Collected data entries
####################

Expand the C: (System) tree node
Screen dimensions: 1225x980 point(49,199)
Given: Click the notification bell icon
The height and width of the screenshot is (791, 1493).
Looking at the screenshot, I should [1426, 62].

####################

▶ _Exercise brief_
Please restate every record shown above, word for word.

▶ _Exercise solution_
Expand the C: (System) tree node
Screen dimensions: 1225x980 point(49,199)
Given: Click the notification bell icon
The height and width of the screenshot is (791, 1493).
Looking at the screenshot, I should [1426, 62].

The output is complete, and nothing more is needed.